### Directions for this task
Counting task for the entries below: give the number of lines that contain the word "agent", with no other text.

(Dataset excerpts)

====================

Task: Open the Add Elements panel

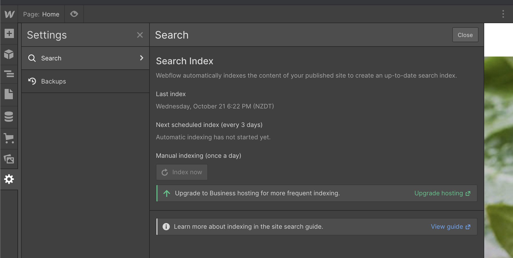Action: click(9, 33)
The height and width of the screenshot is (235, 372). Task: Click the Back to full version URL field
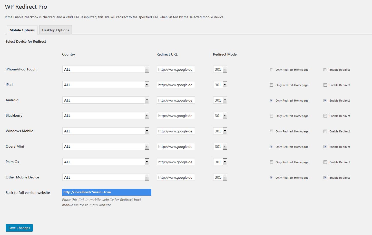point(106,192)
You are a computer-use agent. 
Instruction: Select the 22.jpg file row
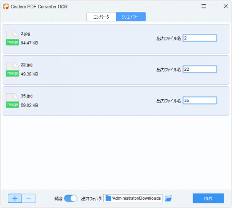point(116,70)
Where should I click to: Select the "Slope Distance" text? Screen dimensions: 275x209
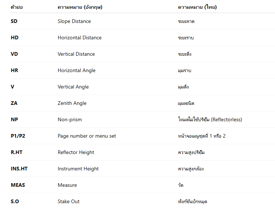point(74,21)
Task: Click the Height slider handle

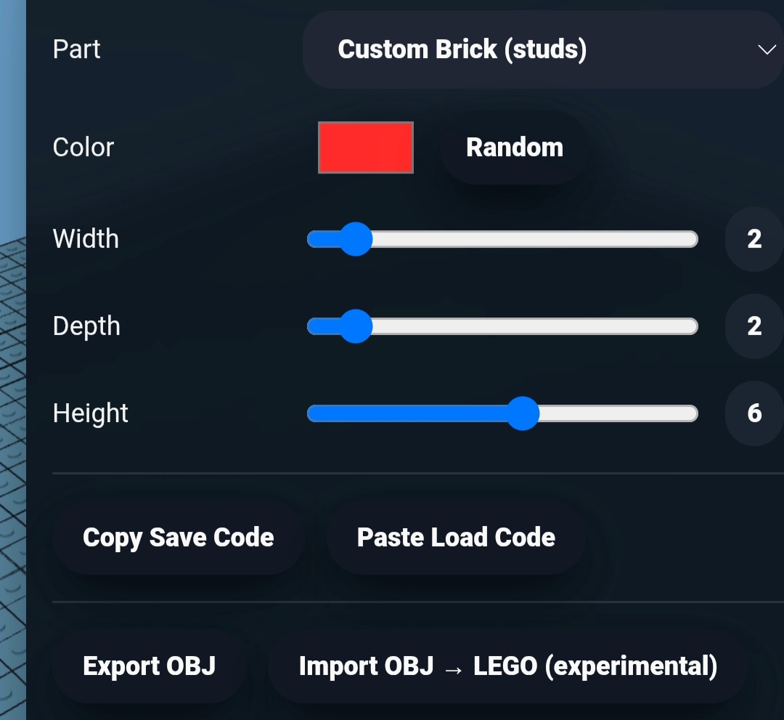Action: coord(523,413)
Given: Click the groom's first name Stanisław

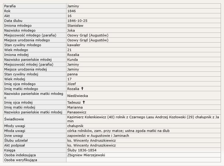Looking at the screenshot, I should [75, 26].
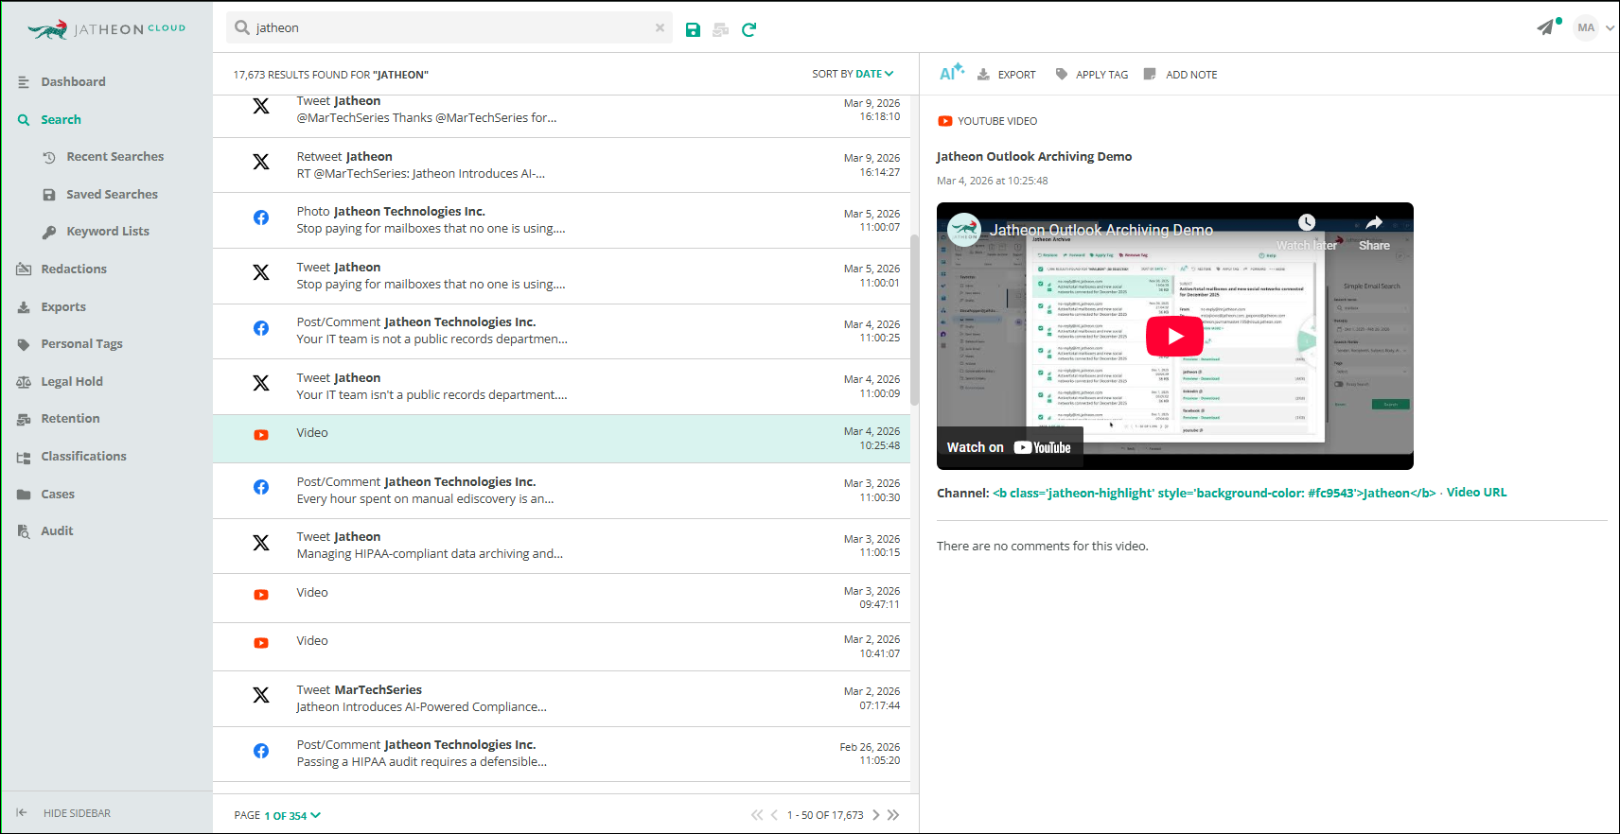Screen dimensions: 1620x834
Task: Go to Saved Searches in sidebar
Action: [x=112, y=194]
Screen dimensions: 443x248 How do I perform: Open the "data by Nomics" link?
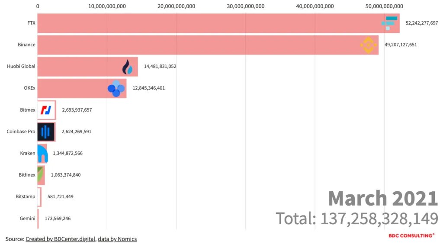point(117,239)
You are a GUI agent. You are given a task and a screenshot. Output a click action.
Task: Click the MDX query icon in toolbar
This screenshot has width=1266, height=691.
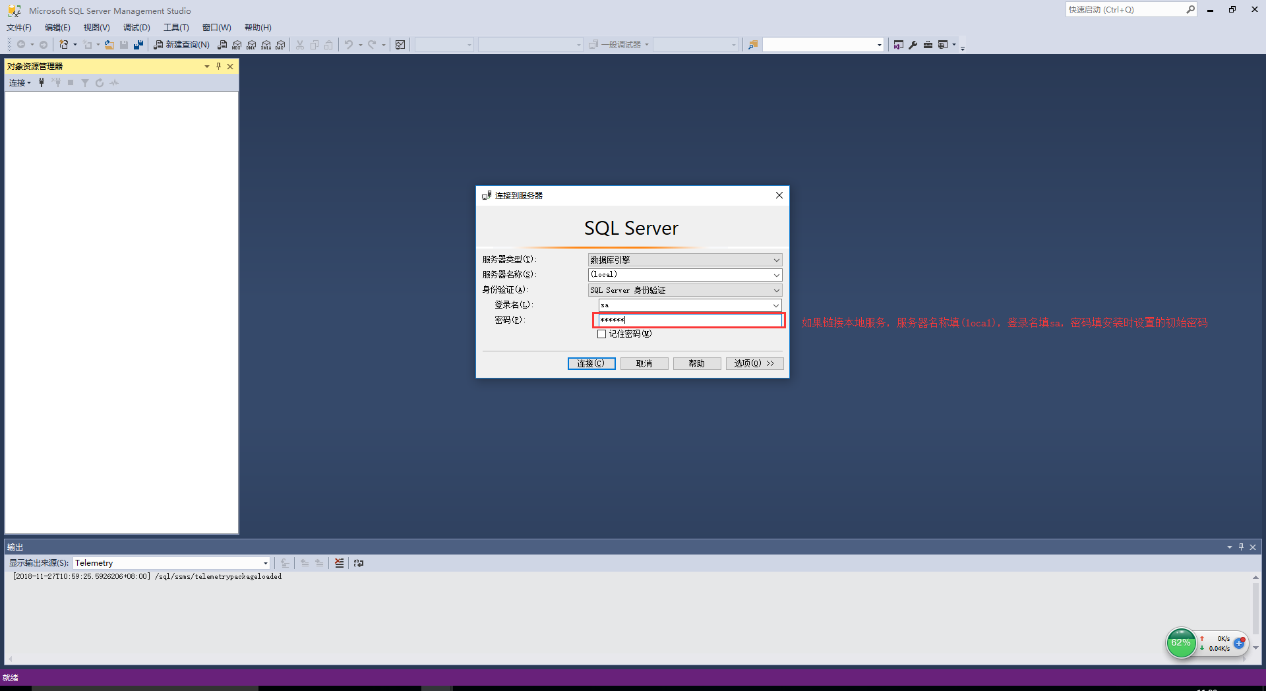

====================

### Answer box
2